To do -
The response should contain all of the data below, reproduced exactly, and no pictures.

Information supplied -
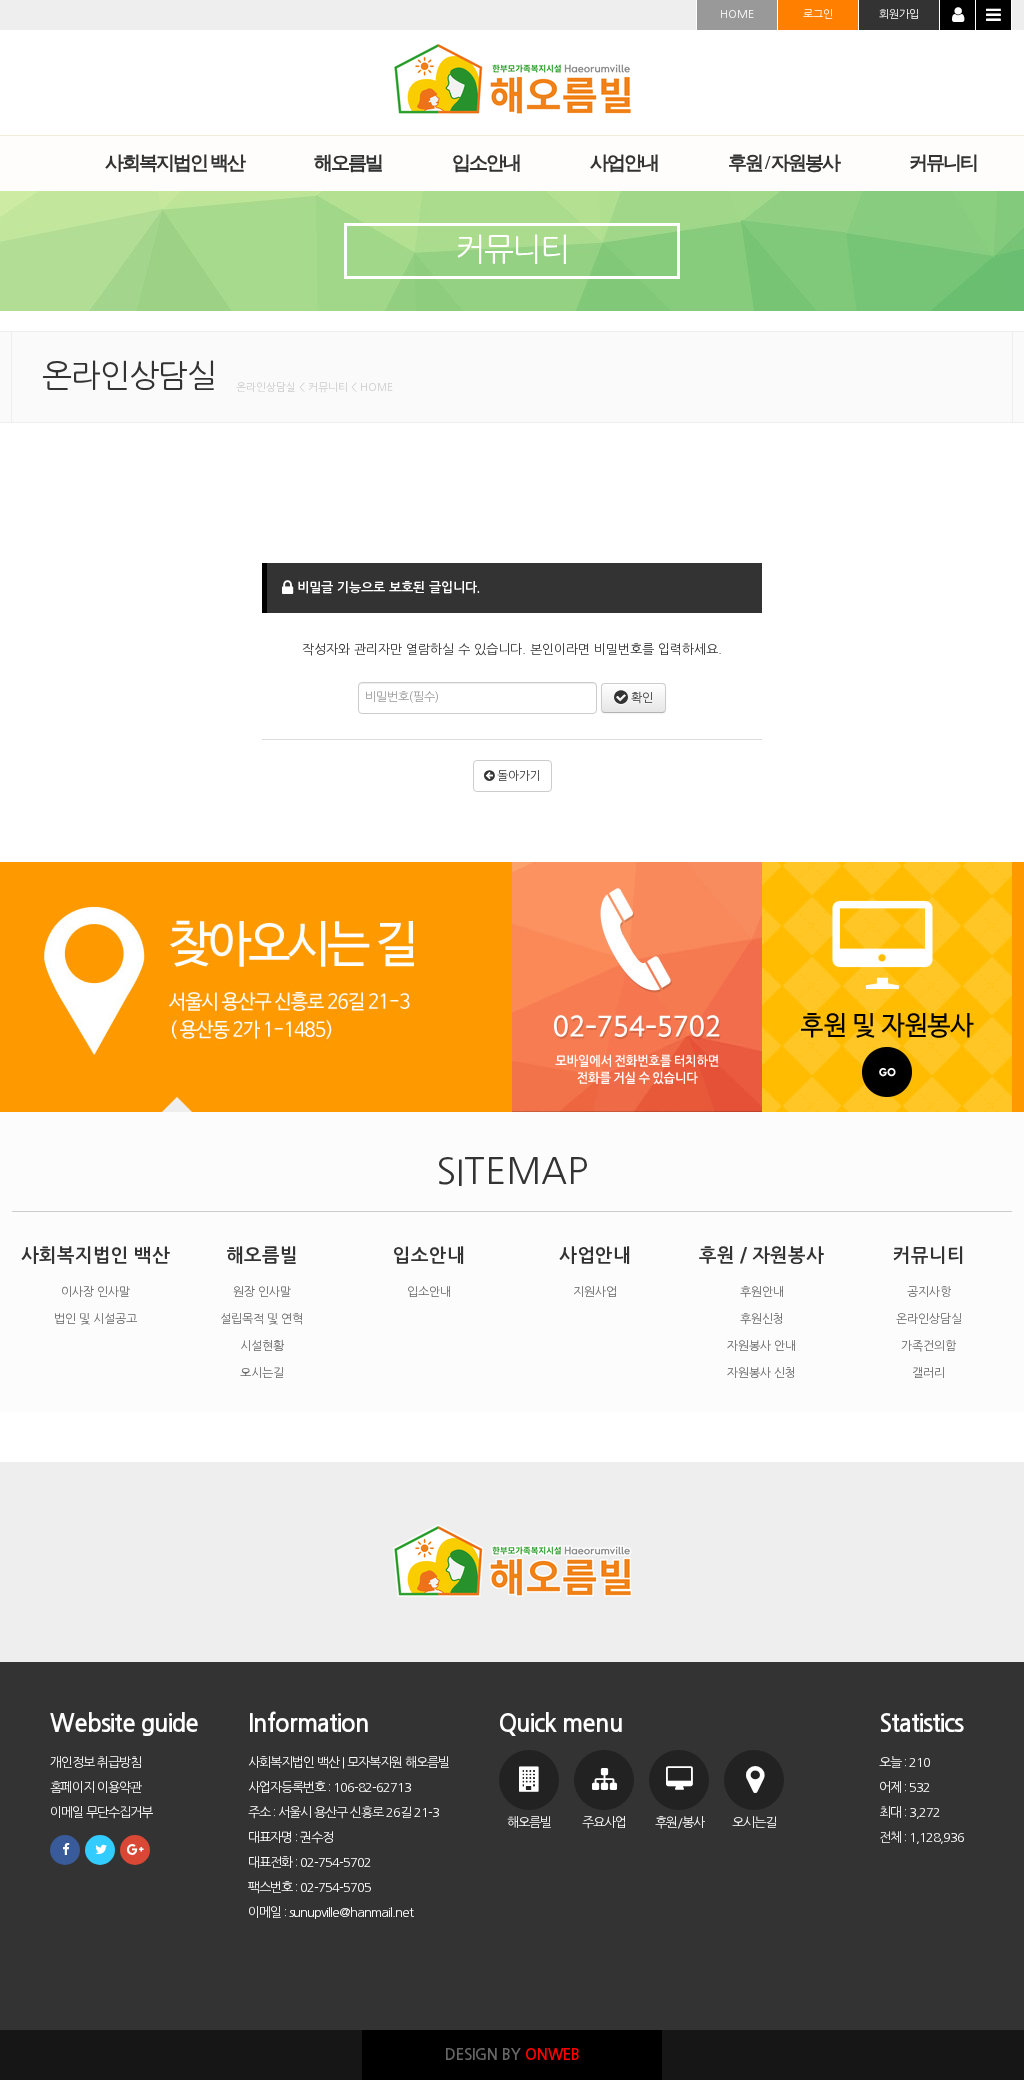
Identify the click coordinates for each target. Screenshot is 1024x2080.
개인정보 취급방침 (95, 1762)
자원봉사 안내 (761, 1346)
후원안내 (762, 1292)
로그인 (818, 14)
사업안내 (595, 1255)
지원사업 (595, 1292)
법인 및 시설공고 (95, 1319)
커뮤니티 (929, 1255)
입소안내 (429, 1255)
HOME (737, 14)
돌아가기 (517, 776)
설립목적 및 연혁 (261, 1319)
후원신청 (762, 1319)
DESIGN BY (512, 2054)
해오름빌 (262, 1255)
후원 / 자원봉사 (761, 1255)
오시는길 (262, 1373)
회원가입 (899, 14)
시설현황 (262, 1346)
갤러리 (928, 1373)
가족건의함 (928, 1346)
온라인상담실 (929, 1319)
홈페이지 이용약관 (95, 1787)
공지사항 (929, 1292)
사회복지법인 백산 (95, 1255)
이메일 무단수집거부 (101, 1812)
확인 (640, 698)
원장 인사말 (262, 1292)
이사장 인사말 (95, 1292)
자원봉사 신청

Output below -
Identify the click coordinates for each target. Screenshot is 1024x2080.
개인정보 취급방침 (95, 1762)
자원봉사 안내 (761, 1346)
후원안내 (762, 1292)
로그인 (818, 14)
사업안내 (595, 1255)
지원사업 (595, 1292)
법인 및 시설공고 (95, 1319)
커뮤니티 (929, 1255)
입소안내 (429, 1255)
HOME (737, 14)
돌아가기 (517, 776)
설립목적 및 연혁 (261, 1319)
후원신청 (762, 1319)
DESIGN BY (512, 2054)
해오름빌 (262, 1255)
후원 / 자원봉사 (761, 1255)
오시는길 (262, 1373)
회원가입 (899, 14)
시설현황 (262, 1346)
갤러리 (928, 1373)
가족건의함 (928, 1346)
온라인상담실 (929, 1319)
홈페이지 이용약관 (95, 1787)
공지사항 (929, 1292)
사회복지법인 백산 (95, 1255)
이메일 무단수집거부 (101, 1812)
확인 (640, 698)
원장 인사말 (262, 1292)
이사장 인사말 (95, 1292)
자원봉사 신청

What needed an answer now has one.